Speaking to NPR, Philippine political experts have expressed concern that the Obama administration’s support for their territorial claims in the South China Sea will evaporate, comparing the situation to President Obama’s long-abandoned “red line” in Syria.
“We already heard this red line statement on Syria, and clearly saw how [it was] not [a] red line after all,” Richard Heydarian, a researcher at Manila’s De La Salle University, told NPR. He says the new administration in Manila, under President Rodrigo Duterte, fears the White House may have created an “artificial posturing red line” when warning China to stay out of international territories in the South China Sea that it has usurped.
Those in the Manila government expressed hope that, because China’s illegally constructed islands pose a direct threat to American military assets, there is no incentive for Washington to cave on their promises to protect the region. “If you have an airfield [in the Scarborough Shoal], maybe it will take just 15 minutes for the fighter jets there to reach Manila and the U.S. forces using Clark [Air Base] and Subic [naval base] are all within range,” Philippine Supreme Court associate justice Antonio Carpio notes.
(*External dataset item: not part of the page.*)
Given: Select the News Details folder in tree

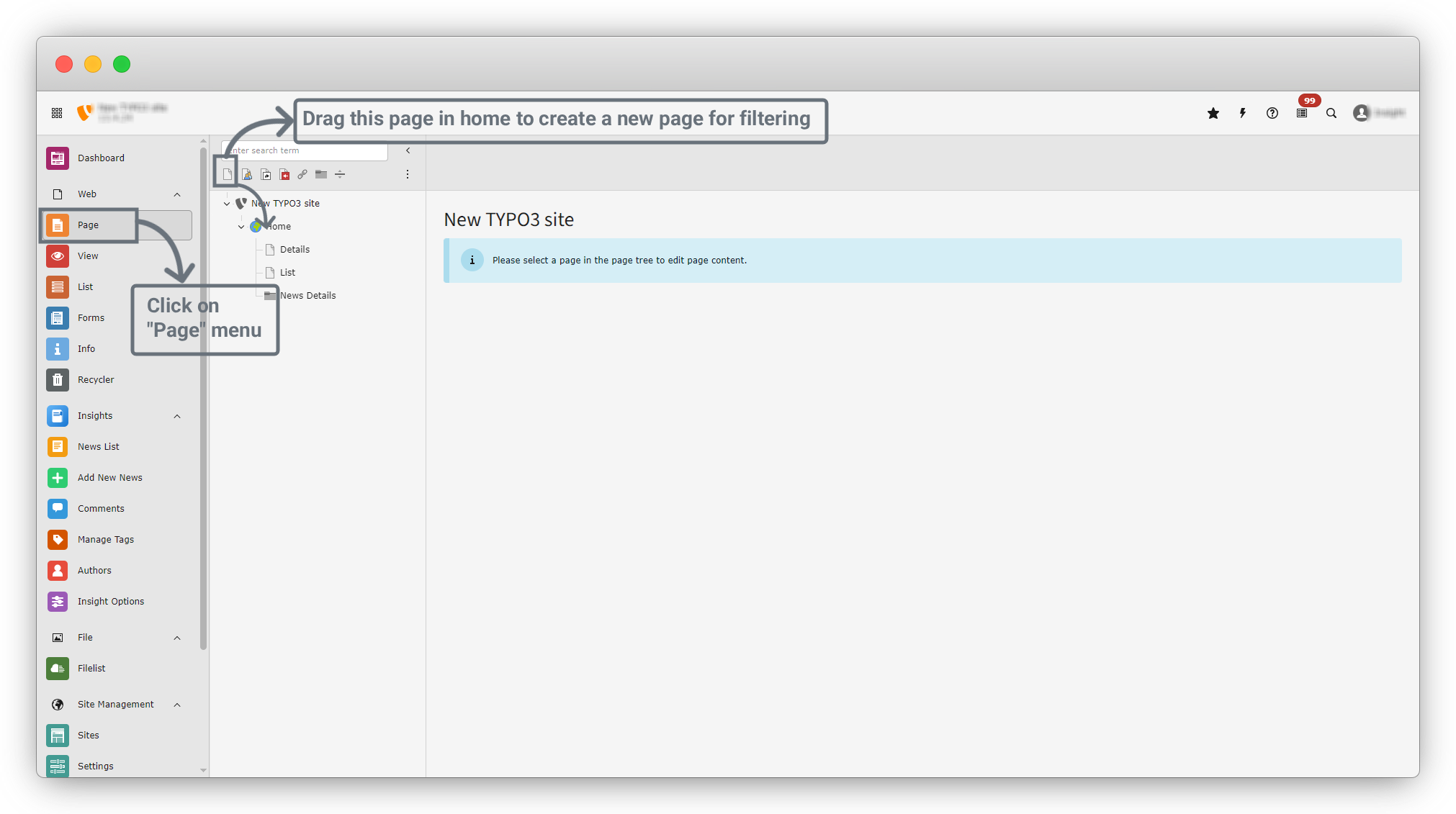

“Even [Chinese] strategists would know, I think, that the Scarborough Shoal would be a tipping point for the U.S. and Japan, given how the situation has radically changed,” Jay Batongbacal, director of the Institute for Maritime Affairs and Law of the Sea at the University of the Philippines, added.
China has constructed illegal artificial islands in the Scarborough Shoal and Paracel and Spratly Islands, placing fighter jets, surface-to-air missiles, and advanced surveillance equipment there. China claims most of the South China Sea, including territory also claimed by the Philippines, Vietnam, Malaysia, Brunei, Taiwan, and the waters of Indonesia.
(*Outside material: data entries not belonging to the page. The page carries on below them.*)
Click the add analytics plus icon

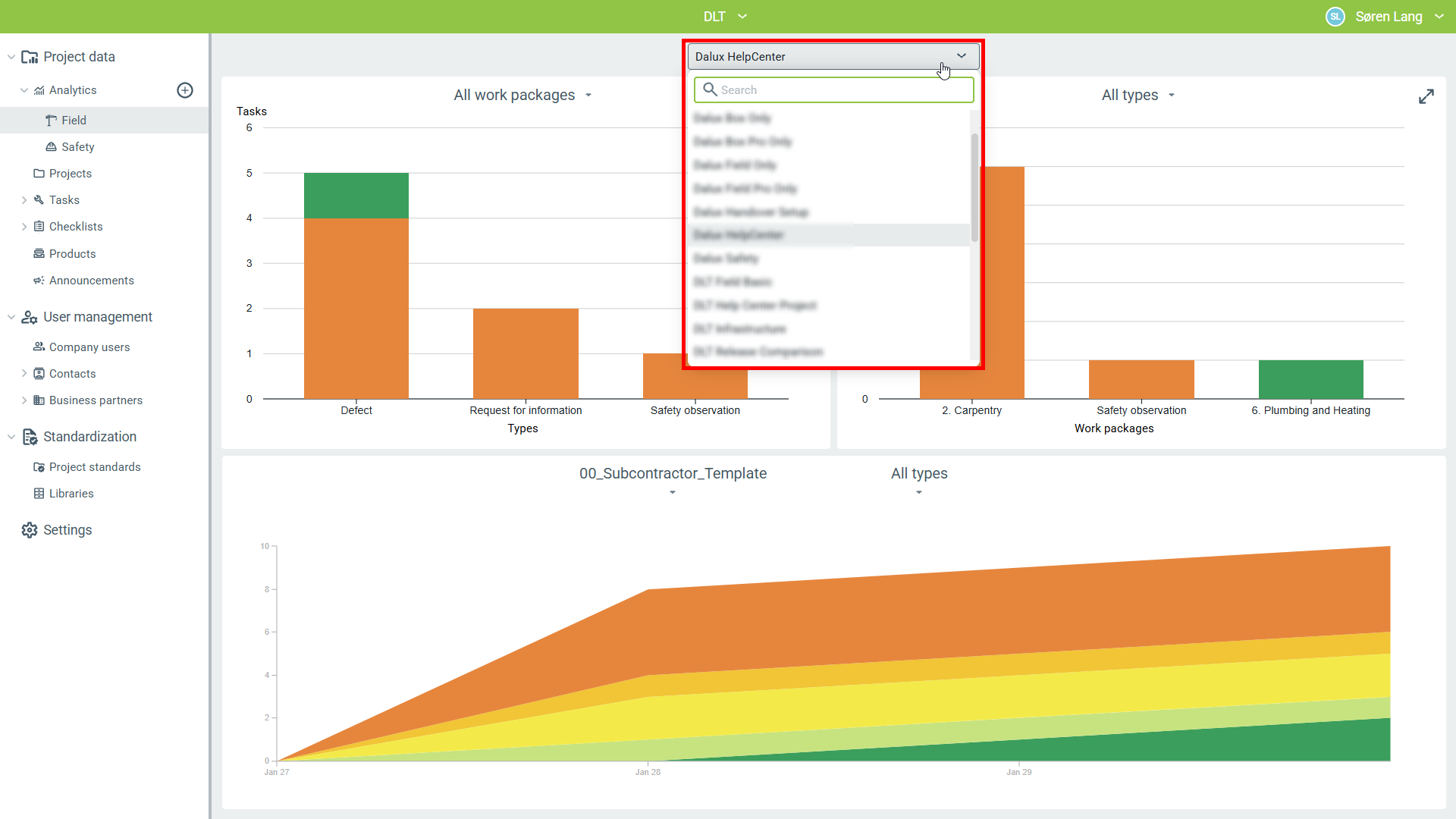185,90
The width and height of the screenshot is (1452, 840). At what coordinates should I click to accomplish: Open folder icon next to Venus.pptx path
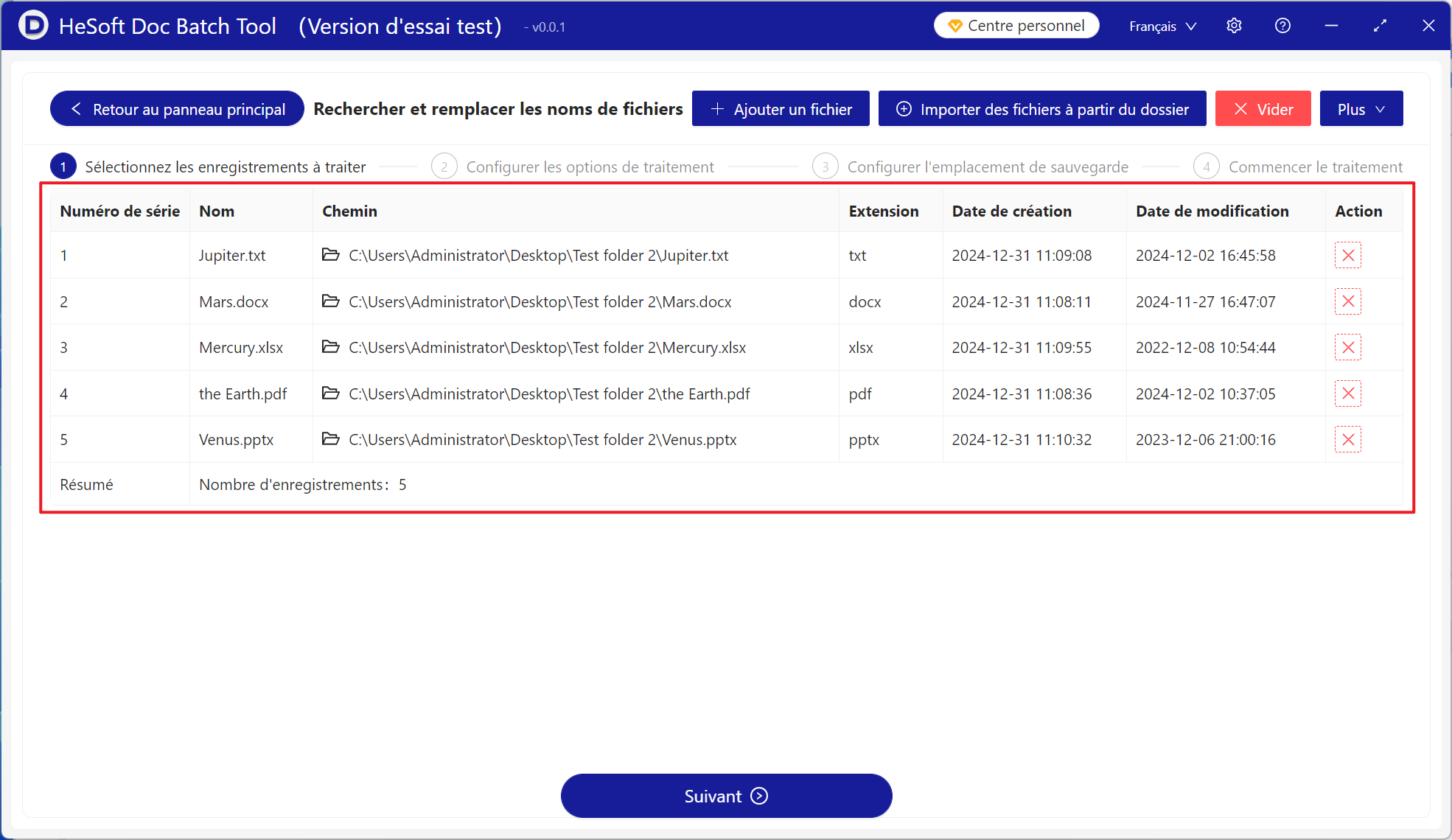[x=331, y=439]
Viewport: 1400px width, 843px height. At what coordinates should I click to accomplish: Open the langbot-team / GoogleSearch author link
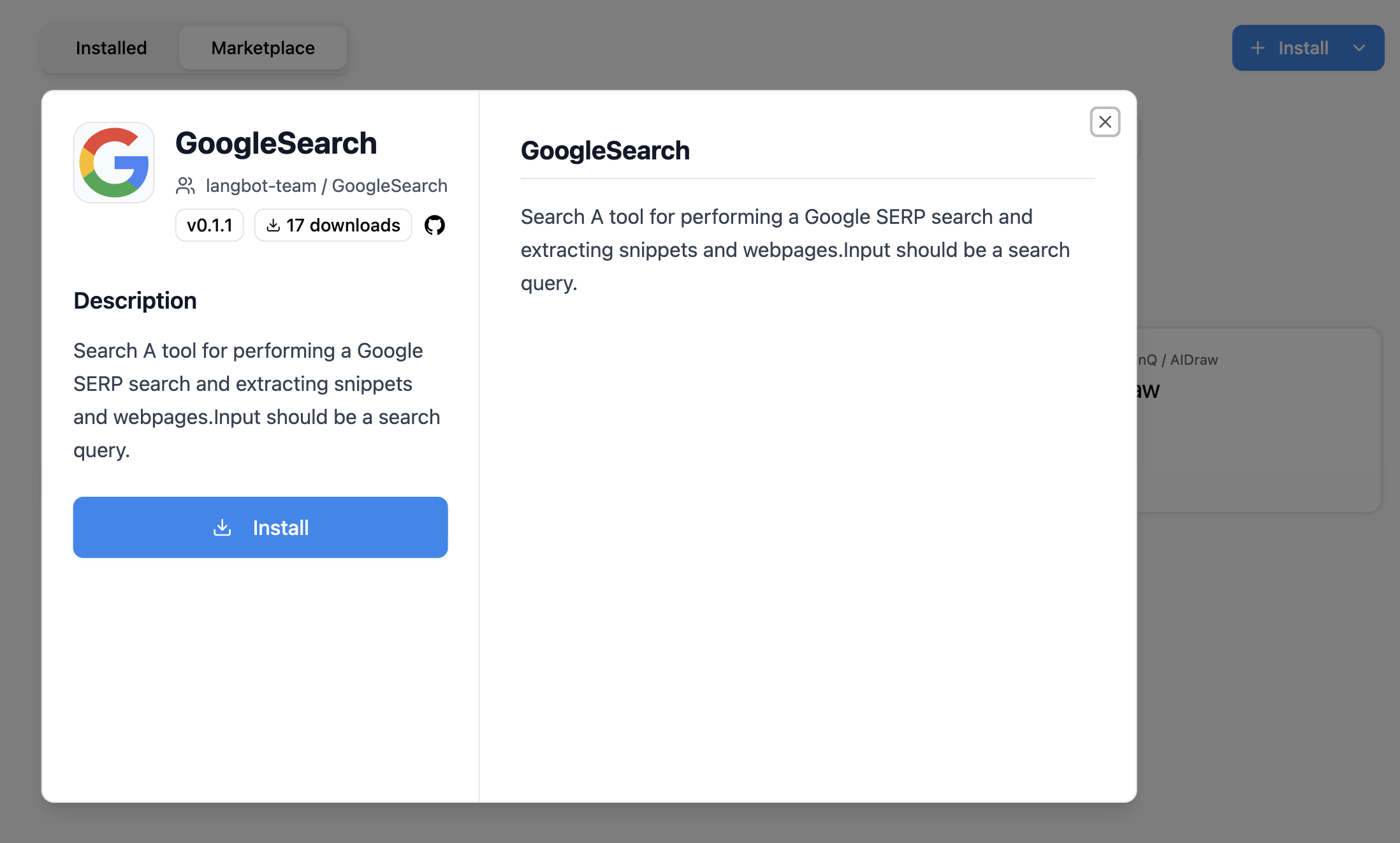click(x=326, y=186)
Last week, the Permanent Court of Arbitration at the Hague found that China’s claims to the region were entirely invalid.
In what is being interpreted as a response to that ruling, Beijing is going ahead with military exercises in the disputed territory, keeping all international ships out of the waters near Hainan Island for most of the week. The announcement of these exercises occurred during a visit to Beijing by the U.S. Navy’s top admiral, Chief of Naval Operations Adm. John Richardson.
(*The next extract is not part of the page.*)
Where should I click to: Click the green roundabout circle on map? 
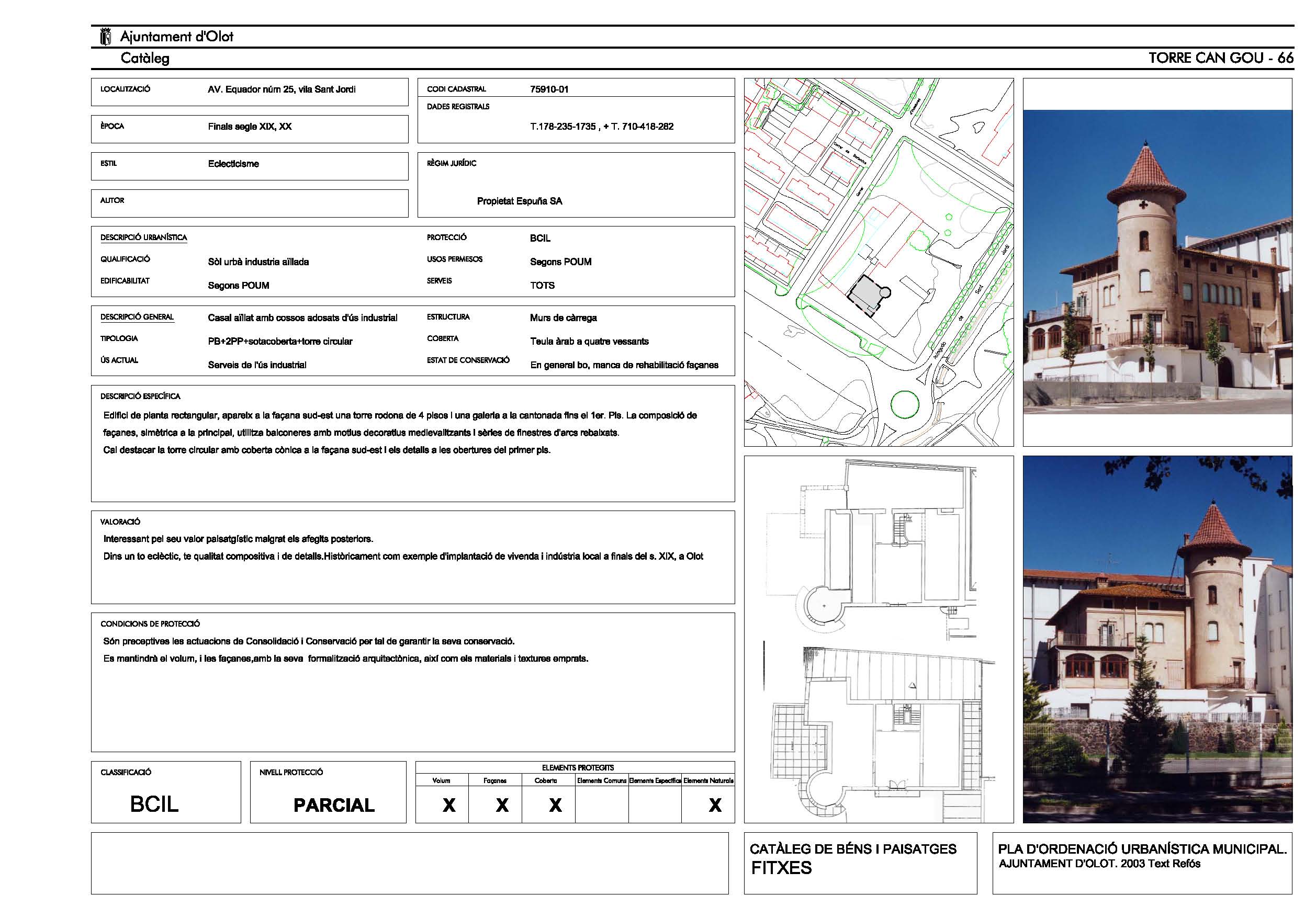coord(905,404)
Chinese news media have confirmed that Adm. Richardson has met with senior Chinese officials but did not provide many details of the meeting, only that Chinese officials asserted “that China will never sacrifice its sovereignty in the South China Sea, saying the Chinese navy is prepared to face any provocation.” “The U.S. flexing of military muscles in the South China Sea has deeply hurt the Chinese people,” legislator Chen Xiaogong protested Monday in an article in the state-run outlet Xinhua.
Reuters reports that Chinese military officials have threatened “disaster” for any ship that participates in a freedom of navigation exercise, a common practice used to assert the legality of peacefully transiting through international waters.
The U.S. has conducted two high-profile freedom of navigation operations in the region: in October 2015, by the USS Lassen, and in February 2016, by the USS Curtis Wilbur. In addition, American Secretary of Defense Ashton Carter has sailed through the South China Sea personally aboard the USS John C. Stennis in April and the USS Theodore Roosevelt in November. Carter invited Philippine Defense Secretary Voltaire Gazmin to join him on the former occasion.